Aaron has Cystic Fibrosis. The 14-year-old was diagnosed five months ago after months of what doctors initially believed to simply be allergies — until polyps appeared in his sinuses.

The bike — a bright blue BMX style bike with the white letters “GT Zone” — had spiffy new pegs and pedals. It was a brand new replacement for a bike that Aaron had owned for close to three years.

“He rode that bike until it fell apart,” Gomsrud said. “We took it to the thrift store so it could find a home where a dad could keep working on it.”

Riding the bike around town, to school, down to city beach and to the skate park was Aaron’s main form of exercise.

Cystic Fibrosis is a genetic disease affecting the way cells work that occurs in approximately one in 2,500 people. CF creates an imbalance in sodium chloride exchange that leads to cells that do not hold water, making the mucous outside the cell thicker and stickier than usual. It effects the respiratory and digestive systems and can pose other physical problems.

The lungs of Cystic Fibrosis patients are rated by deterioration: mild, moderate and severe. Aaron’s have become moderately deteriorated.

While there is no cure for Cystic Fibrosis, Gomsrud said exercise is one of the ways her son can maintain his stamina and keep his lungs clear.

“Riding his bike and breathing in all that fresh air, even in this cold, has been a huge part of that,” Gomsrud said. “It helps him feel better and keeps him smiling, even while he’s coughing his head off.”

Gomsrud hopes that whoever stole the bike or anyone who knows where the bike is will help return it. If not, she hopes they realize this was about more than just a bike.

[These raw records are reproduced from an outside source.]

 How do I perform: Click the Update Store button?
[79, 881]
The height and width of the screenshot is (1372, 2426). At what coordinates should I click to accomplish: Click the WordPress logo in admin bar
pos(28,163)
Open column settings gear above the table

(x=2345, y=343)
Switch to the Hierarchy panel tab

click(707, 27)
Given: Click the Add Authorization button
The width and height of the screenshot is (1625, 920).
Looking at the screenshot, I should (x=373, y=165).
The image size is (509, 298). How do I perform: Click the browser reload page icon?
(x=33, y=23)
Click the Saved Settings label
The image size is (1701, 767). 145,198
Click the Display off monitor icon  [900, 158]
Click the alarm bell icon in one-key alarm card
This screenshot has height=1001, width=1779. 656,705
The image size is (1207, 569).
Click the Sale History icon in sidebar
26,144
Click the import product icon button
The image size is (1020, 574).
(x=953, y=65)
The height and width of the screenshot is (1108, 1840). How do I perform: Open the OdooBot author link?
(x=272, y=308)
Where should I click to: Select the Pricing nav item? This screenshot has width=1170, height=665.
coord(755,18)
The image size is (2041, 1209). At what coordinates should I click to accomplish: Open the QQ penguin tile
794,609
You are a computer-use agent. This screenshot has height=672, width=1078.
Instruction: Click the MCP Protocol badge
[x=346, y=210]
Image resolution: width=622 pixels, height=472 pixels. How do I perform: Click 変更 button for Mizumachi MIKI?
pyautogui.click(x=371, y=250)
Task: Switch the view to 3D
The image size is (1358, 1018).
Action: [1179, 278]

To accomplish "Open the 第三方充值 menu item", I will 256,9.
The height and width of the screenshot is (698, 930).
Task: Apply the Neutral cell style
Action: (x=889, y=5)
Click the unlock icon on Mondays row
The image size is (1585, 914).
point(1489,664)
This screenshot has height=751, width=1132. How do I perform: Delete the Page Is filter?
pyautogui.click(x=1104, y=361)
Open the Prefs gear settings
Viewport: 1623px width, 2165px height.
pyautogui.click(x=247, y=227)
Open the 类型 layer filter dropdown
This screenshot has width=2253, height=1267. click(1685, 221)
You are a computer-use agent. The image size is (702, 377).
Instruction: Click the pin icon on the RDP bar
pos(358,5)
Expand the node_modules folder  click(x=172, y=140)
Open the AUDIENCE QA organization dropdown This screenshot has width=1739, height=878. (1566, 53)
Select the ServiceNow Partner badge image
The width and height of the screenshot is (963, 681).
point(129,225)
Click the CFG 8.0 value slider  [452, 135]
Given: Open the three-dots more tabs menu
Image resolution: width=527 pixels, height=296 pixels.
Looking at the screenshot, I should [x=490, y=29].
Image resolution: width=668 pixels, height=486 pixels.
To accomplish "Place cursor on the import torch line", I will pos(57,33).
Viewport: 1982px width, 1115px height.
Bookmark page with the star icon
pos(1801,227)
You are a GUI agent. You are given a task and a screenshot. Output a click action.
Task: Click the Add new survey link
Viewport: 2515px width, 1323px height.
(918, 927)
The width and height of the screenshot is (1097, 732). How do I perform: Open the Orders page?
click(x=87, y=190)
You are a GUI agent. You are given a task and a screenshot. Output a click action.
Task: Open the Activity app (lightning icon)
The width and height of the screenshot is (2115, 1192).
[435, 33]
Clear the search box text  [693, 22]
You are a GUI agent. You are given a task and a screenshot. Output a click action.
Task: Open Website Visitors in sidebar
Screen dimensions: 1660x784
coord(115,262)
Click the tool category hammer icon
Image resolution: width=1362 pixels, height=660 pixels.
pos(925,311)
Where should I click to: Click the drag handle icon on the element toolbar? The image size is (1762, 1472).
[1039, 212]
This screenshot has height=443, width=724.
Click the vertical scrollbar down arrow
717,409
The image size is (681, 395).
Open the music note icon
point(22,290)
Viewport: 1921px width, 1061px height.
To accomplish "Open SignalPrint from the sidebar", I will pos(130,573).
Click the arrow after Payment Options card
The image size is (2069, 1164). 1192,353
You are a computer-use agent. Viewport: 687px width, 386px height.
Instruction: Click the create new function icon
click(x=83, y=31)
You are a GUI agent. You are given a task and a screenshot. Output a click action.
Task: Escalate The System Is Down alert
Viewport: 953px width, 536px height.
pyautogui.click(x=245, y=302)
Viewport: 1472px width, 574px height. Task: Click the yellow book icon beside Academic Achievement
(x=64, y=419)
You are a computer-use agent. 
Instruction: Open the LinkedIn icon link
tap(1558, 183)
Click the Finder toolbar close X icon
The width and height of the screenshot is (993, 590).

The single-mom is on widow’s Social Security and is frustrated that she can’t afford to buy her son a new bike, especially since she shouldn’t have to.

And if Aaron somehow gets a new bike, the family’s sense of security is gone and his mother is wondering if it’s worth it.

“I’ve been looking on the Internet for better ways to lock it up and even at bike alarms, but that’s even more money on top of the cost of a new bike,” Gomsrud said.

She hopes that even if the thief doesn’t have the kindness of heart to return the bike, that they think about paying penance by donating the $200 it cost to the Cystic Fibrosis Foundation at cff.org or Seattle Children’s Hospital at seattlechildrens.org.

“They should be ashamed of themselves because what they did was wrong,” Aaron said.